Intelligent Health Data Filtering via Terminology Conversion
Find Innovative SolutionsGenerate Solutions
Solution Overview
Problem
Healthcare providers face challenges in efficiently filtering and retrieving relevant health-related information from a vast amount of data encoded in multiple standard terminologies, which can hinder timely and accurate treatment decisions.
Innovation Solution
An intelligent filtering system that converts health-related information from external standard terminologies into internal medical terminology, using a data extraction engine, terminology conversion engine, relevancy search engine, and user interface engine to identify and present relevant information to caregivers.

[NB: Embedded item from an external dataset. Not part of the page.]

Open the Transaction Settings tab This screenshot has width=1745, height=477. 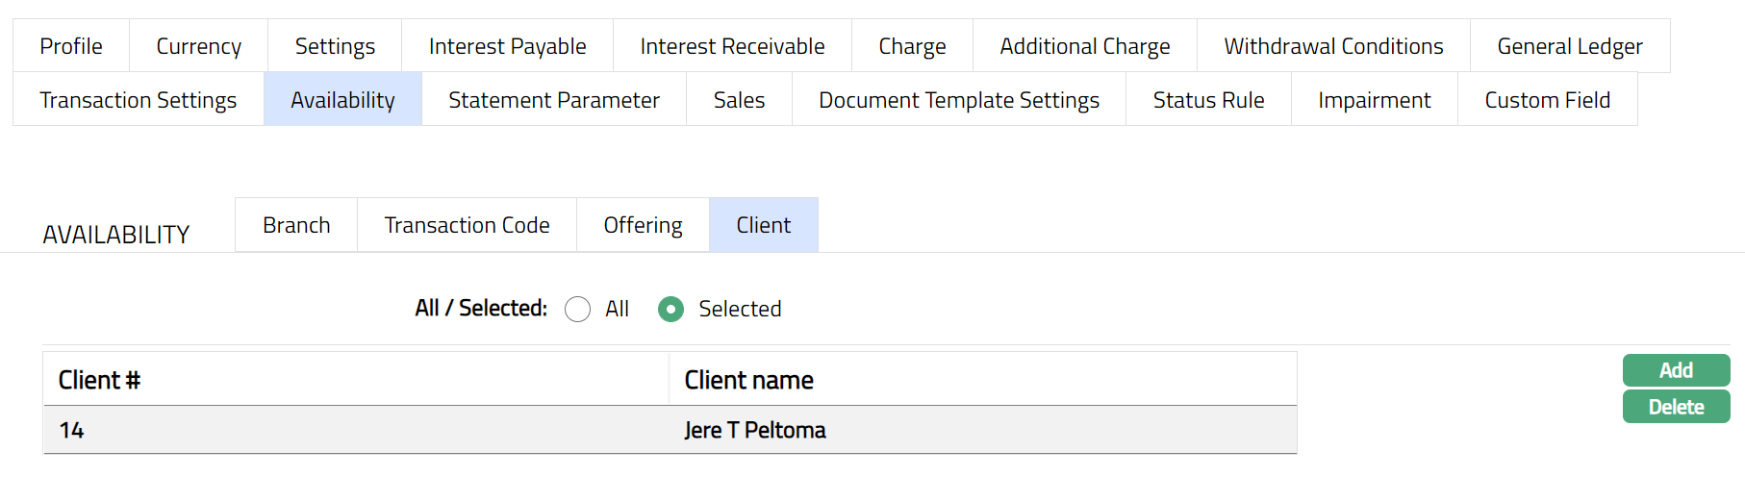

Engineering Contradictions & Design Principles
Engineering Contradiction Analysis
1Quantity of substance
If health-related information is stored in multiple external standard terminologies for comprehensive data collection, then the quantity and completeness of health data is improved, but the complexity of filtering and retrieving relevant information increases
Solution Approach 1:
The patent introduces an intermediary component (terminology conversion engine or mapping layer) that translates between multiple external standard terminologies and an internal medical terminology. This intermediary handles the complexity of multi-terminology data integration, allowing the system to maintain comprehensive data from various sources while simplifying the retrieval process by converting all data to a common internal representation that can be efficiently searched and filtered.
2Loss of information
If all health-related data is made available to caregivers, then the completeness of information for treatment decisions is improved, but the time required to locate relevant data increases
Solution Approach 1:
The patent extracts and highlights only the relevant health information from the comprehensive data set based on the caregiver's query or the patient's current condition. The system identifies and pulls out specific data elements (such as current medications, allergies, or relevant lab results) from the vast repository of health information, presenting them in a prioritized manner that reduces the time caregivers need to search while ensuring all critical information is captured.
Solution Approach 2:
The system performs preliminary organization and indexing of health data according to multiple external standards and relationships before the caregiver needs to access it. By pre-processing the data into structured formats with established relationships between different data elements, the system prepares the information in advance so that when a caregiver queries for specific information, the relevant data can be rapidly retrieved without requiring real-time analysis of the entire data set.
3Ease of operation
If data is converted into internal medical terminology for standardized processing, then the ease of information retrieval is improved, but the processing time for data conversion increases
Solution Approach 1:
The system performs terminology conversion in advance during data ingestion and storage, converting external standard terminologies to internal medical terminology before the data needs to be retrieved. This preliminary conversion action eliminates the need for real-time translation during query operations, making information retrieval fast and efficient while accepting the conversion time cost during the initial data processing phase.
Data Source
AI summary
Intelligent filtering of health-related information includes receiving health-related information including items encoded in one or more external standard terminologies. The health-related information is converted from the external standard terminologies into an internal medical terminology. Items within the health-related information are then identified that are related to a selected term of the internal medical terminology.